PAGE TEXT |
§
## Wednesday, May 01, 2013

### Discrete: Propositional Equivalences

Today in Discrete Math, we are looking at problems dealing with propositional equivalences. We will cover logical equivalences and propositional satisfiability.

The most fool-proof, though time-consuming, way to verify logical equivalences is by construction of truth tables. This method is sufficient for small compound propositions, but quickly grows out of hand for longer propositions. Also, it requires little thought (which is a large part of its appeal), but reasoning through equivalences will make you more familiar with the laws than truth tables will. Your professor may even disallow the use of truth tables as “proof” of your assertions.

In problem 1 only, we will use a truth table. The process requires little instruction, as it is so simple.

Begin the table with a column for each proposition and enough rows for every combination of truth values for those propositions. In general, 2^n rows are needed to write a truth table for a compound proposition with n base propositions (plus 1 heading row). In this example, there are 3 base propositions, so we will start with 3 columns and 2^3 + 1 = 9 rows. Fill in the heading row and the 8 rows below with every possible combination of truth values for the three propositions (below).
§
SET EXERCISE 1 | Edit the stretch of rows below the propositional equivalences post, from their start through the line containing "click(54, 269)", replacing "System" with "Settings" and changing nothing else. Leave the pictures out.
The propositional equivalences post has no connection to the rows that come after it.
§
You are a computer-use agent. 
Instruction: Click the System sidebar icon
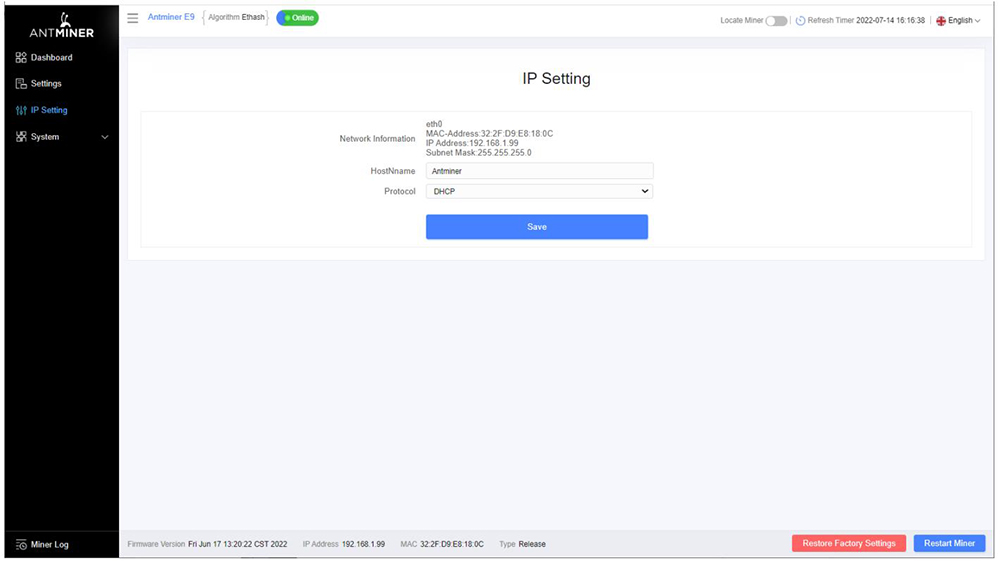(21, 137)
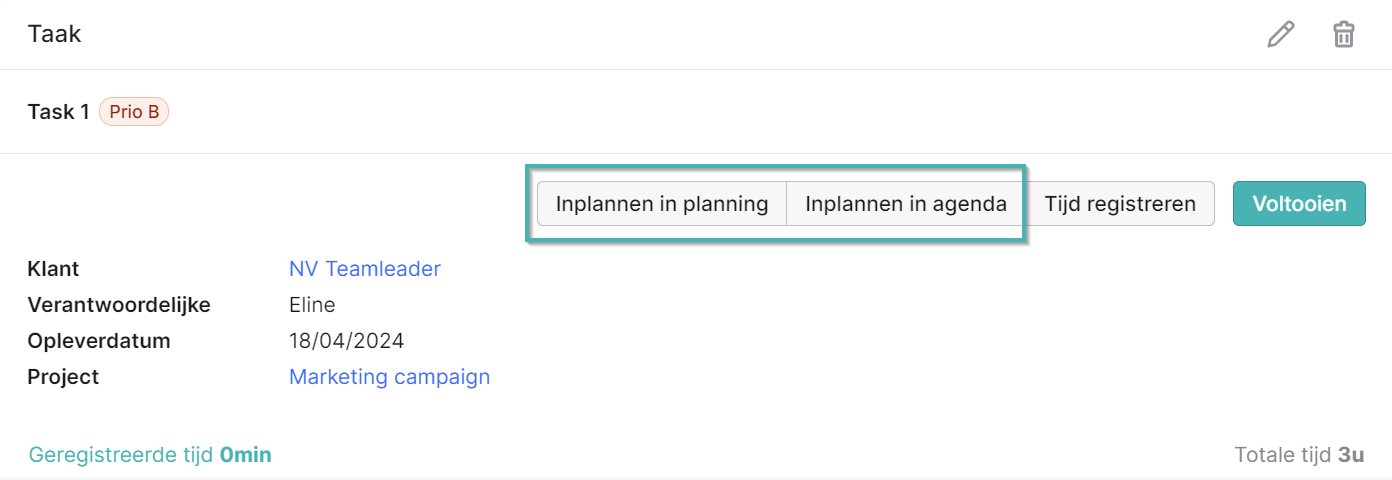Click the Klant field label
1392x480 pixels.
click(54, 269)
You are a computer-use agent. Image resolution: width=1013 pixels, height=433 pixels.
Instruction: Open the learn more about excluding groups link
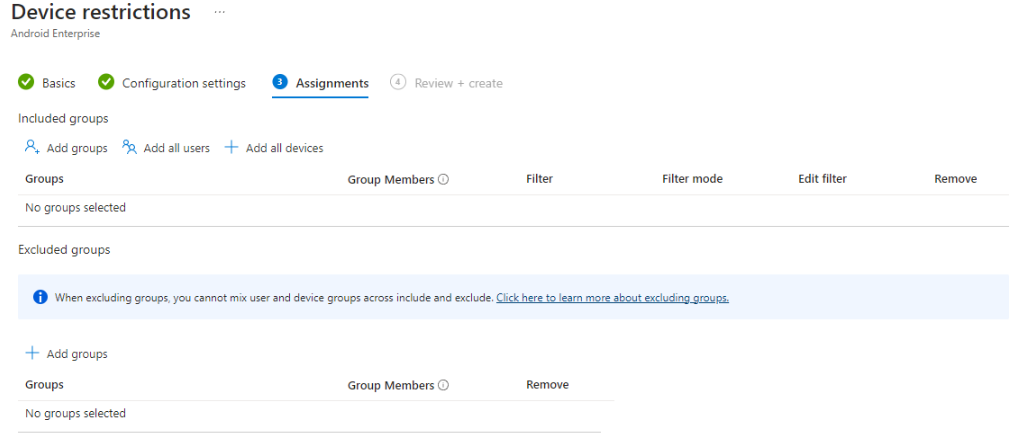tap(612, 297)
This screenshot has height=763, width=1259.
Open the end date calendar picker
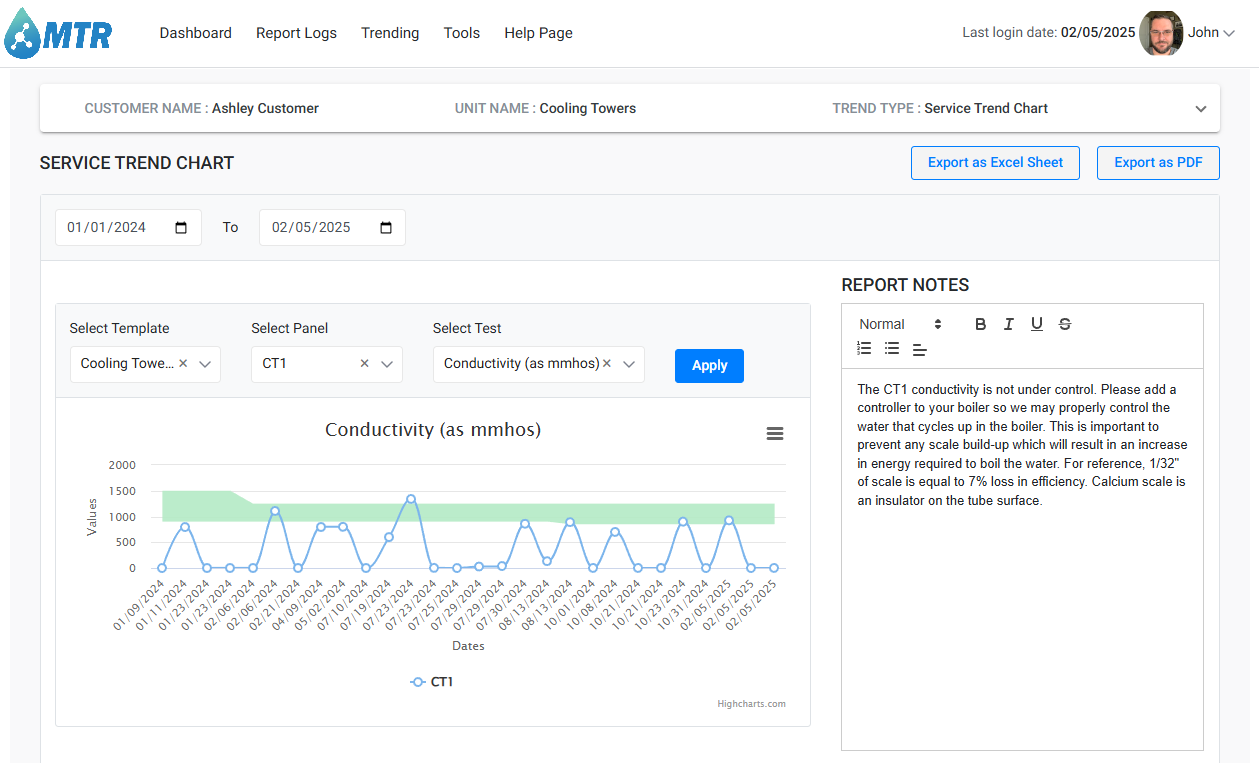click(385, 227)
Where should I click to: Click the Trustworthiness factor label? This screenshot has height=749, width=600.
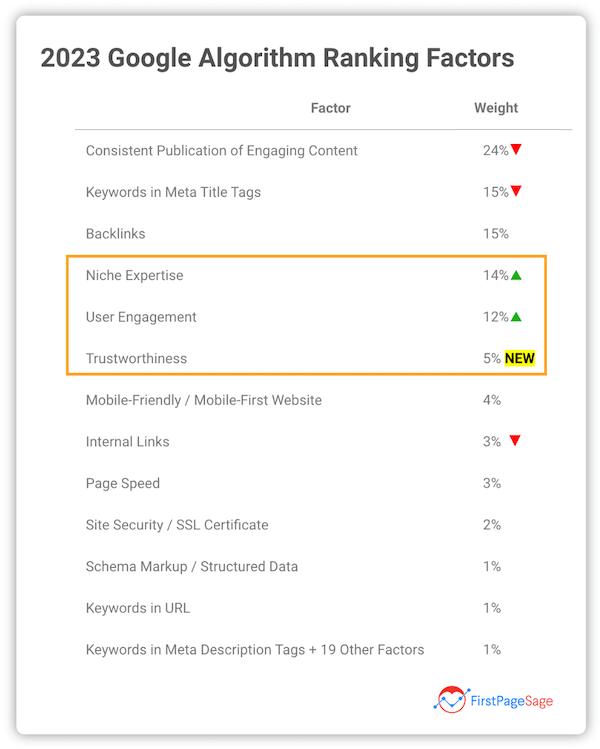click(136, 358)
§
SET EXERCISE 2 | According to the propositional equivalences post, how many rows does a truth table need for a compound proposition with n base propositions?

CORRECT RESPONSE 1 |
You are a computer-use agent. 
Instruction: Click the Settings sidebar icon
(21, 137)
Click the Klant field label
1392x480 pixels.
click(54, 269)

CORRECT RESPONSE 2 | 2^n rows, plus 1 heading row.